Stored items:
——————————
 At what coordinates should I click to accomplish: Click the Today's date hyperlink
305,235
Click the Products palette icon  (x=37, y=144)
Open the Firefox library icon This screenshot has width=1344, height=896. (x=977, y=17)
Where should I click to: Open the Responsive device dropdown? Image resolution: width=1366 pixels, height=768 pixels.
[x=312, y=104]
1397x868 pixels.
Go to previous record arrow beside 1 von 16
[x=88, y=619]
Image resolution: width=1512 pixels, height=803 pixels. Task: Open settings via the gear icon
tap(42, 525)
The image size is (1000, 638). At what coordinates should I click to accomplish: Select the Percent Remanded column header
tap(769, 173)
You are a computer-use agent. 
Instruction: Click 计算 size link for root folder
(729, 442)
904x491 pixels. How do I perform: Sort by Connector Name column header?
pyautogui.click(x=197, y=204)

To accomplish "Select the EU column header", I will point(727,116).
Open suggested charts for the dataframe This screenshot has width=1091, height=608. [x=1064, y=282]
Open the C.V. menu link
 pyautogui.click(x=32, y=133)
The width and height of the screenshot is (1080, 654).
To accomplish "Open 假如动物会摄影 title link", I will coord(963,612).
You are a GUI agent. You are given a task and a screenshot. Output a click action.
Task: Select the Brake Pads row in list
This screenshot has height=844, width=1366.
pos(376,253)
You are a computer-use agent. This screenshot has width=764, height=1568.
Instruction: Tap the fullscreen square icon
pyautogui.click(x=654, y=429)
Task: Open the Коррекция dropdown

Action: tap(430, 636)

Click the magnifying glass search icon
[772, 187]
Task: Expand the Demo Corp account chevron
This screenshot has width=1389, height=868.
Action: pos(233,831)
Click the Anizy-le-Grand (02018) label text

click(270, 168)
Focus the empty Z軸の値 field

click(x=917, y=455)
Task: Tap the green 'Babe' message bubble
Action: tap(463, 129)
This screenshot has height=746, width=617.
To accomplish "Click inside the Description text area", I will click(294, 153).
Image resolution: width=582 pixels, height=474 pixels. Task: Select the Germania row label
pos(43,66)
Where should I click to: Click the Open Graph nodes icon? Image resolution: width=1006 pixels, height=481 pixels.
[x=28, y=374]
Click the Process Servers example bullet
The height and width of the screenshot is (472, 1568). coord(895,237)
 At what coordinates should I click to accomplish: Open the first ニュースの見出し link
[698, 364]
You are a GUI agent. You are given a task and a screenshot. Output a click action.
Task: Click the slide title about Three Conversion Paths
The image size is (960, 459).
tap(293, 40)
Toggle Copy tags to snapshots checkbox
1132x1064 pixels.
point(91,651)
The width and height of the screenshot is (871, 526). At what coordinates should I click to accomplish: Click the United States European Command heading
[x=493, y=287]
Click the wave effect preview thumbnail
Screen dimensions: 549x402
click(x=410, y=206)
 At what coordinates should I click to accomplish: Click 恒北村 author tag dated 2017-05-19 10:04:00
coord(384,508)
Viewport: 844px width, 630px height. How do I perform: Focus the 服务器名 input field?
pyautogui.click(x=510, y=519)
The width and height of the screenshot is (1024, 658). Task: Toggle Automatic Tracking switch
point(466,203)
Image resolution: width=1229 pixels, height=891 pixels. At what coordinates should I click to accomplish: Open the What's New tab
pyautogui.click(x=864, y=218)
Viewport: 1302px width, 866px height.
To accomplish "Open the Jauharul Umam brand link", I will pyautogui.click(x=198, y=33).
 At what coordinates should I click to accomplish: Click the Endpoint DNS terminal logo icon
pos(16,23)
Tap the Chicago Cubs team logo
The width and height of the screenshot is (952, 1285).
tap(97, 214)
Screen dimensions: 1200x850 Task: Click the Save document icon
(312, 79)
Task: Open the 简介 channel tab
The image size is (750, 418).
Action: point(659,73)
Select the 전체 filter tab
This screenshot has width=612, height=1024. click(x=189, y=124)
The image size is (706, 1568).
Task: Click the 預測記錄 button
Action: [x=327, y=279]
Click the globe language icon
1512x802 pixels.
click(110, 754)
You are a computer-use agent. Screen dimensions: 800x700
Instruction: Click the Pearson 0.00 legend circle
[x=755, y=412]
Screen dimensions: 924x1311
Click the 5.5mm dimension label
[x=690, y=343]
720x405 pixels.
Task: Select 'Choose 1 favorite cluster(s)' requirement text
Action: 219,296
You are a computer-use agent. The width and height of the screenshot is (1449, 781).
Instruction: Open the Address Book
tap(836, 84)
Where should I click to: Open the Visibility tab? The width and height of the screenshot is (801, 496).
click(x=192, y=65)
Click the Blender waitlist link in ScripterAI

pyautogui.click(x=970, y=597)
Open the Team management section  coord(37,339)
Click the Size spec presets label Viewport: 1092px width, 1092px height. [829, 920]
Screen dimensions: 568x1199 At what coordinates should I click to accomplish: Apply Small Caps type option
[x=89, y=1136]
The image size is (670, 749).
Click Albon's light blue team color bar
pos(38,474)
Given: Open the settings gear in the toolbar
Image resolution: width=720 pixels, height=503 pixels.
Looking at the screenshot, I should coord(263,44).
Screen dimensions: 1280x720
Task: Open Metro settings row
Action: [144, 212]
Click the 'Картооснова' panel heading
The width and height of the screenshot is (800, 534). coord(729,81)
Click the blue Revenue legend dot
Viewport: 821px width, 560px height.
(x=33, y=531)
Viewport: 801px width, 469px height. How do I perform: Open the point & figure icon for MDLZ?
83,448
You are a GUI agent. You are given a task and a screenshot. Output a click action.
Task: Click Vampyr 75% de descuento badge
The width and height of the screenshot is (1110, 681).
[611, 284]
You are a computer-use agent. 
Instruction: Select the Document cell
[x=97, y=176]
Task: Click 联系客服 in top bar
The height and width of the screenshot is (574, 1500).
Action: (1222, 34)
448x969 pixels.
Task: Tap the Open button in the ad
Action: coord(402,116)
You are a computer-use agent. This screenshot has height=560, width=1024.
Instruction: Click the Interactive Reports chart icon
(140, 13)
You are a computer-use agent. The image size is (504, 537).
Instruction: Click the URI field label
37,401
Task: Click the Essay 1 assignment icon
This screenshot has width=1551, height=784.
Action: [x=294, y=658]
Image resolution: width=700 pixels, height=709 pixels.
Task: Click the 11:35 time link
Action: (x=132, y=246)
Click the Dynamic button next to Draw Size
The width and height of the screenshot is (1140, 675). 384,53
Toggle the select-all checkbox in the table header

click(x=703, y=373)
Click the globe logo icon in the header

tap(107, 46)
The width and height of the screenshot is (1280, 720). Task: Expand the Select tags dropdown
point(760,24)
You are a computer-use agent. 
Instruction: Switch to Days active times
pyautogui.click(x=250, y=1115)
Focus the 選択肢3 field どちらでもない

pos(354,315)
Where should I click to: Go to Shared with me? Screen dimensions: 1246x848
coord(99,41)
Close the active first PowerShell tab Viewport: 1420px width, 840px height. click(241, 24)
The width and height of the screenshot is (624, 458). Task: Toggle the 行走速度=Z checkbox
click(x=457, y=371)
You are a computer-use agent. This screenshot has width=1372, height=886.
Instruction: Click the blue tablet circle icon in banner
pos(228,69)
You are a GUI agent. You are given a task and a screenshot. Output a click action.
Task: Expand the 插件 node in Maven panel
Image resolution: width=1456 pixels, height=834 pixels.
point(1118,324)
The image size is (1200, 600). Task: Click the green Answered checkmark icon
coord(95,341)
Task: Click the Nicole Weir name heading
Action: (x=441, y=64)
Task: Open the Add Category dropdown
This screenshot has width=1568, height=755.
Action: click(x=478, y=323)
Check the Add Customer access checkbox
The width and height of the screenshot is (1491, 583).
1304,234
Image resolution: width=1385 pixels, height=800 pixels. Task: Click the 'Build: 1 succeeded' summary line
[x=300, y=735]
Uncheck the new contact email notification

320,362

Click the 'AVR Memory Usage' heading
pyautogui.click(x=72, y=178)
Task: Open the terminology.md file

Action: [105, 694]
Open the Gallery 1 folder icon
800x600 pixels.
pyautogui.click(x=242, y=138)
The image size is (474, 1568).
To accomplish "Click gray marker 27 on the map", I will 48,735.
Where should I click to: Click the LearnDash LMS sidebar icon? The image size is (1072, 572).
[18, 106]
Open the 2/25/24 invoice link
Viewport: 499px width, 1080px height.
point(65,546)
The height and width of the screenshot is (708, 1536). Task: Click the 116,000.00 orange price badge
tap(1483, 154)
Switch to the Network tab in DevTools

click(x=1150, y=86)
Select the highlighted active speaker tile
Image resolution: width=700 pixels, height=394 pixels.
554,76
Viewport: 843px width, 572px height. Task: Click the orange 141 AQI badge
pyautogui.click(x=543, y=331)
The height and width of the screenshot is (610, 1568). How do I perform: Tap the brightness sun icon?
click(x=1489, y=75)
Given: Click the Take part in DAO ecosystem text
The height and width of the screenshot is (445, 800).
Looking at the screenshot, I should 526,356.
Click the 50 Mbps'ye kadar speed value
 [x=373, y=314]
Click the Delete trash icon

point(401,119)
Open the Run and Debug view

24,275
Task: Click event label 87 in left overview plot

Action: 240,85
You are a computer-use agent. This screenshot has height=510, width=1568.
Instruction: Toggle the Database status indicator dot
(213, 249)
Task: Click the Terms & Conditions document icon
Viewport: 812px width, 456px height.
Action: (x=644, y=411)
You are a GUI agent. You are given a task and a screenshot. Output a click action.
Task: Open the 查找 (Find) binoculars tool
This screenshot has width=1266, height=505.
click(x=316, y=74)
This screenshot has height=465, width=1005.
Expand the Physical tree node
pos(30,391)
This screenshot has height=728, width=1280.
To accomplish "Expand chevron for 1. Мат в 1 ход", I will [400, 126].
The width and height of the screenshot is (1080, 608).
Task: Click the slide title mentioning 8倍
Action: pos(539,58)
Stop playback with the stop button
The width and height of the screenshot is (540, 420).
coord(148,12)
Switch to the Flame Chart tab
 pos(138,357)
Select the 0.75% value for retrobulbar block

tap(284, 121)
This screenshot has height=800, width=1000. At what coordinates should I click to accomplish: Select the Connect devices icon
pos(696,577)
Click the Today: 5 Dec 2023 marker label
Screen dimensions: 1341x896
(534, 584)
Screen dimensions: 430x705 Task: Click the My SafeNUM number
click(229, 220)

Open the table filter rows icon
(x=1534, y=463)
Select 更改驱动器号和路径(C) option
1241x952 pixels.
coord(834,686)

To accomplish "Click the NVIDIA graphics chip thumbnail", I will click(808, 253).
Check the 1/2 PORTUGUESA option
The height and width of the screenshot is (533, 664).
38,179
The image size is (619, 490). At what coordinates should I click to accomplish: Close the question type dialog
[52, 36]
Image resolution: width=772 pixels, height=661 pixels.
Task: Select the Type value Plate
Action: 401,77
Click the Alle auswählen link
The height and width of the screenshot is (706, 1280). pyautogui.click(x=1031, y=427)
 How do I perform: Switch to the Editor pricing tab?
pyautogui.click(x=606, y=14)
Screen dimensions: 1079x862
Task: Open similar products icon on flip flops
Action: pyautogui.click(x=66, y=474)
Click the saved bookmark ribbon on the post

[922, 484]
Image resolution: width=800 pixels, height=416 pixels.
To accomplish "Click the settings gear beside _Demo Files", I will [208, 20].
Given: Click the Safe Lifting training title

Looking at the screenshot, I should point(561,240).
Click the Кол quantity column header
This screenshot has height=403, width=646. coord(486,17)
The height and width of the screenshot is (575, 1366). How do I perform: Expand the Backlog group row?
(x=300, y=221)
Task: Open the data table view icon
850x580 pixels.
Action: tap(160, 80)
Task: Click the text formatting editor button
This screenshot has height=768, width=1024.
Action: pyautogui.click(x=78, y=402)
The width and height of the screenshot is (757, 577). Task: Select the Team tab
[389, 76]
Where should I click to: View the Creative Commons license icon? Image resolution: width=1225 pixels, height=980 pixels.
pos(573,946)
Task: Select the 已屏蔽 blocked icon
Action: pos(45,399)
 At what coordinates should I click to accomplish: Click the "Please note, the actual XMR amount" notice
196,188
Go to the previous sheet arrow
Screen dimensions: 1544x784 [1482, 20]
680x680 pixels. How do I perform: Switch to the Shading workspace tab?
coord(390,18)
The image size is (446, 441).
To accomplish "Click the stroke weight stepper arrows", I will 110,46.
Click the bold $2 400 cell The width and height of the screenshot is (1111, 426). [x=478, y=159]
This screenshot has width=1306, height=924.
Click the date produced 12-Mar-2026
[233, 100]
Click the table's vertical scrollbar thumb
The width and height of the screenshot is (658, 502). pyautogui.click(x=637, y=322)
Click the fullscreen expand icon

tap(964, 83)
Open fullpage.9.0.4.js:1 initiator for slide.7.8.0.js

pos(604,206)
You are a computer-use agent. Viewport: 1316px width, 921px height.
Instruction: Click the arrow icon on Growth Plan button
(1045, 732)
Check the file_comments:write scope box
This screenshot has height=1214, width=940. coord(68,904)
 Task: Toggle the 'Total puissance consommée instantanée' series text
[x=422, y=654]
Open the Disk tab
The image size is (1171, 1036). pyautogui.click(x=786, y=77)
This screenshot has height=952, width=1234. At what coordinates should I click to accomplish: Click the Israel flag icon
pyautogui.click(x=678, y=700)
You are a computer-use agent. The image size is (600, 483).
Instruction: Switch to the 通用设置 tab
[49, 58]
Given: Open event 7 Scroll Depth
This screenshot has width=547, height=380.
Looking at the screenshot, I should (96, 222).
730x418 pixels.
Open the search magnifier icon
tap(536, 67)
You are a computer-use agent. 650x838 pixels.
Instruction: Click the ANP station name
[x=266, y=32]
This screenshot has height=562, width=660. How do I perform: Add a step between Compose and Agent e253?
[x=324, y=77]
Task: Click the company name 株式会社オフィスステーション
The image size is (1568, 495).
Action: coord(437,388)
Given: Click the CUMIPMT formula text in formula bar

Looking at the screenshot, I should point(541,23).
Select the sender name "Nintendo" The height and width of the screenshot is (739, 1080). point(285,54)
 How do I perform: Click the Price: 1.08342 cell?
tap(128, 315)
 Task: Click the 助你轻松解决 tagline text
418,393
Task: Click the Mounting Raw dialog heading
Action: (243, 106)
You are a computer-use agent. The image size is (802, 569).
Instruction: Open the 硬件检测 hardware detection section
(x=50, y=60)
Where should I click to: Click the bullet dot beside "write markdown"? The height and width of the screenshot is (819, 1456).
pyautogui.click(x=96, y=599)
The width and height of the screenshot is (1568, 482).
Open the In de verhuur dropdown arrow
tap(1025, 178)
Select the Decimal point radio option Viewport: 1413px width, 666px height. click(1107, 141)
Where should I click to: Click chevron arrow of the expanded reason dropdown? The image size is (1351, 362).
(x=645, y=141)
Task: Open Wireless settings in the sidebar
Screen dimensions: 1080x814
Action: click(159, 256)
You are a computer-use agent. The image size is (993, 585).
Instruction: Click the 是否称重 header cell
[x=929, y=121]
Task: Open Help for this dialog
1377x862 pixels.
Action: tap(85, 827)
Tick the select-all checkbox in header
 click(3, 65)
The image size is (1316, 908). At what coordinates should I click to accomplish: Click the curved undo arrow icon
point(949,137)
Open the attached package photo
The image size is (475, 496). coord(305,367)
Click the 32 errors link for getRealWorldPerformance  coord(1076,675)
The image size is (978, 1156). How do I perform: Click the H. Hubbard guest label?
——————————
Reproduce exactly the lines from the beginning of the entries above up to and including the line that contains "1397x868 pixels.".

 At what coordinates should I click to accomplish: Click the Today's date hyperlink
305,235
Click the Products palette icon  (x=37, y=144)
Open the Firefox library icon This screenshot has width=1344, height=896. (x=977, y=17)
Where should I click to: Open the Responsive device dropdown? Image resolution: width=1366 pixels, height=768 pixels.
[x=312, y=104]
1397x868 pixels.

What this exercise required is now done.